The Howard League for Penal Reform analysed youth justice board figures which reveal that between January 2006 and August 2010, there was an overall reduction of 22 per cent in the number of under- 18s in custody.
It also emerged that there was a 30 per cent reduction in the number of white under- 18s in custody, and just a nine per cent reduction in the number of BME children in prison.
These figures are part of significant fall in the number of under-18s in child jails over the past decade.
The number of children in custody has fallen to 2,193 in September 2010 from a peak of 3,175 in October 2002. The fall in child custody levels reflects considerable efforts by youth offending teams, the government, and youth justice organisations to divert children away from custody and into more appropriate sentences in the community.
Director of the Howard League for Penal Reform Frances Crook said: “Prison monitoring already shows that restraint is used disproportionately on young black men in prison. We know that black boys are 26 times more likely to be stopped and searched by the police than white, and now we know that black children are being kept in prison while their white counterparts are being diverted to more appropriate sentences.
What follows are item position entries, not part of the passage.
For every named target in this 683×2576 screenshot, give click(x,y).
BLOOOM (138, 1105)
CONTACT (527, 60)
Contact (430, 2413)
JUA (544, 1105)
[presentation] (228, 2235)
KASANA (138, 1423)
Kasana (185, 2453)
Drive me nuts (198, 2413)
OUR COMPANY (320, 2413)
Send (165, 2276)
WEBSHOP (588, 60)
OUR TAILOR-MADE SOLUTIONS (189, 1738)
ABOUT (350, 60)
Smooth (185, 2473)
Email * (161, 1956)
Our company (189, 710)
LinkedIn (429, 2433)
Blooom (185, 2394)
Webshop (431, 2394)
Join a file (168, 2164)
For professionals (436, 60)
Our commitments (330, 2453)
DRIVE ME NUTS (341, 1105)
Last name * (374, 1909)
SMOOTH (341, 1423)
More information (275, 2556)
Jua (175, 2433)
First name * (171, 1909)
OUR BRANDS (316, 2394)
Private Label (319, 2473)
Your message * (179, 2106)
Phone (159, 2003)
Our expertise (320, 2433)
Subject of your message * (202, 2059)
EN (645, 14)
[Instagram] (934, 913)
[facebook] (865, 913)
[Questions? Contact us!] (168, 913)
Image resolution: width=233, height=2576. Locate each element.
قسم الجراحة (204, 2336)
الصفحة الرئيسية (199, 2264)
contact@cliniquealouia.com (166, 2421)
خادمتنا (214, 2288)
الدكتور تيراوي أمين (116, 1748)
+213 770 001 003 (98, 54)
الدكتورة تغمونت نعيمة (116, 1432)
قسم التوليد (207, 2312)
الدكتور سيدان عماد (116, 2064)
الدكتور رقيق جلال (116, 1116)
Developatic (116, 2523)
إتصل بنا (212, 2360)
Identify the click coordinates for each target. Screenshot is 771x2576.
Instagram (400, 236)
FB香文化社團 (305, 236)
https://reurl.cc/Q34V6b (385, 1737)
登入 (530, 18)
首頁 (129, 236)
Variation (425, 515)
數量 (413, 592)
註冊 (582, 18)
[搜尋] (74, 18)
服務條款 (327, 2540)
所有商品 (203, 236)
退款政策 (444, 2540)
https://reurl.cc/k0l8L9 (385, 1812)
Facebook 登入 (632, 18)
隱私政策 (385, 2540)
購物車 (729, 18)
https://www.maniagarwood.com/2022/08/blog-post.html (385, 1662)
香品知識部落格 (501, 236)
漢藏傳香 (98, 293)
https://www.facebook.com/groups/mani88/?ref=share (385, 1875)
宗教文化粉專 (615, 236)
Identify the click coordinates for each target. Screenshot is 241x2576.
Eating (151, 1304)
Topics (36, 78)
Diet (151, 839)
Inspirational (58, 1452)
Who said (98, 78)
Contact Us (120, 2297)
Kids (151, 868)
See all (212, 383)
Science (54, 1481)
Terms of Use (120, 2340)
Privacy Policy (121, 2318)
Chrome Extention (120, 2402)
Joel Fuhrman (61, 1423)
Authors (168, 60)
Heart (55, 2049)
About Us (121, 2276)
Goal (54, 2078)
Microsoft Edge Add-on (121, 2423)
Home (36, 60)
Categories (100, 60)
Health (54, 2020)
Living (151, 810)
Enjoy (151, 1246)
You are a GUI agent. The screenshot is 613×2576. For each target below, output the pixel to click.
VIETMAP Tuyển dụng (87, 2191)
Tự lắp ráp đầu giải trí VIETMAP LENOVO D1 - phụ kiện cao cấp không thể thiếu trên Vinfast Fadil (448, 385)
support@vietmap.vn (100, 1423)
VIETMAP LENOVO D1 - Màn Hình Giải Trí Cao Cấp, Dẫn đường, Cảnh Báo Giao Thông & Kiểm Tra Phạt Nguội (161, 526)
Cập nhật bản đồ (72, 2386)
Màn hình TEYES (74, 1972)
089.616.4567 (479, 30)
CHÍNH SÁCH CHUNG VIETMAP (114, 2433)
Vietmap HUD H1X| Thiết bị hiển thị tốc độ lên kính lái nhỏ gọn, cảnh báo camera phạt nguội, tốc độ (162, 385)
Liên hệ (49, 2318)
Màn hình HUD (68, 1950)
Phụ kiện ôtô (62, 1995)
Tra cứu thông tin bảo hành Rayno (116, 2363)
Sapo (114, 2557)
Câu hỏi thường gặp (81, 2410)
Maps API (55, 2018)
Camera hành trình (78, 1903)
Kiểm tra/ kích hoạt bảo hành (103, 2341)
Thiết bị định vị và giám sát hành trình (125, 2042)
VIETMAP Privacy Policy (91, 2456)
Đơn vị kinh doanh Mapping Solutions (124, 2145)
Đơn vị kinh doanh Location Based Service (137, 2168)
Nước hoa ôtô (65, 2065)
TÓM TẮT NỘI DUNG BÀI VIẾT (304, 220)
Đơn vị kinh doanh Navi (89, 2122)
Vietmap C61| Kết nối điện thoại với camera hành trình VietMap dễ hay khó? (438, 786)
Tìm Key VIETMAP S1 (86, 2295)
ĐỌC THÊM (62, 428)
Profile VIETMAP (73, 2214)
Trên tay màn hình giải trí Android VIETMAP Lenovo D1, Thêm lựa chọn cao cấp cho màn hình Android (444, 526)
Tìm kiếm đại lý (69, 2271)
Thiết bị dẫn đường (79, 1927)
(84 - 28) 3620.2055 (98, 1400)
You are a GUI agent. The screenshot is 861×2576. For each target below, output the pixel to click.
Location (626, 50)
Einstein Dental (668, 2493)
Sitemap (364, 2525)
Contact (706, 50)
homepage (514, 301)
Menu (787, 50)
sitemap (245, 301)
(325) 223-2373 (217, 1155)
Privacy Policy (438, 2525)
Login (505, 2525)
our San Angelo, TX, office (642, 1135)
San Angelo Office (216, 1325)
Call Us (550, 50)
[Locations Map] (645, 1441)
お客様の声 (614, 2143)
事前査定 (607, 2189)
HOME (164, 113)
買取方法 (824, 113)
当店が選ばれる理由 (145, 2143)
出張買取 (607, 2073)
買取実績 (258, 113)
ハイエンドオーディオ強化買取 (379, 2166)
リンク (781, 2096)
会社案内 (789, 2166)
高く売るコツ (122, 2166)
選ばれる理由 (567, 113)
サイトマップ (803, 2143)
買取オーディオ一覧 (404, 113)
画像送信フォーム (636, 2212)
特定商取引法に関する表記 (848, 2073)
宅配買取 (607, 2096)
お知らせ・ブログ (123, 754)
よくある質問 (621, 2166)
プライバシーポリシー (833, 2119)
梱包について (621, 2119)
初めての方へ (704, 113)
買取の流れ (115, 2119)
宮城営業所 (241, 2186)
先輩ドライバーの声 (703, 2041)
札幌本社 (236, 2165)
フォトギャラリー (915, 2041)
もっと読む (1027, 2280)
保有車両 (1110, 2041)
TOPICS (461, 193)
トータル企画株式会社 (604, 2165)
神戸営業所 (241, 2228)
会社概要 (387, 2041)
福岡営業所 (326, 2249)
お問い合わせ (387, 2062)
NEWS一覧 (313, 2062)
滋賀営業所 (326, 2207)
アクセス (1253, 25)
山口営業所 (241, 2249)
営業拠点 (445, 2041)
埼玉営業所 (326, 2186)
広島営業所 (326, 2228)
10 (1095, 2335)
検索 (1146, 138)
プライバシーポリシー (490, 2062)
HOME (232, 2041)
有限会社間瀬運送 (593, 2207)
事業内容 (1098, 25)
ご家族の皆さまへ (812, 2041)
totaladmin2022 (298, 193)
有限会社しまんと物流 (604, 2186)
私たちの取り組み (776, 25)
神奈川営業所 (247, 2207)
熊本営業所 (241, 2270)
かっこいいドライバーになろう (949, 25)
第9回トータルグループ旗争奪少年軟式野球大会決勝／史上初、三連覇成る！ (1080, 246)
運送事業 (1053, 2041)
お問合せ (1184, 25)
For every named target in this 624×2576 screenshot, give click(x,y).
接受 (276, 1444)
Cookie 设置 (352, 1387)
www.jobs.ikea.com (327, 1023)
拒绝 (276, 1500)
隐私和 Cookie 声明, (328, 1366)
Black children are already over represented in the criminal justice system and we must address this imbalance.”
A recent Howard League report looking at young people in custody (18-21 year olds), “Access to Justice Denied”, found that of almost 300 requests for legal help from young people in custody, 80% of those struggling to access legal advice were from black and ethnic minority backgrounds, suggesting that BME prisoners are at a disadvantage in the prison environment.
A recent report by the Equality and Human Rights Commission (EHRC) also found that black people are five times more likely than white people to be in prison.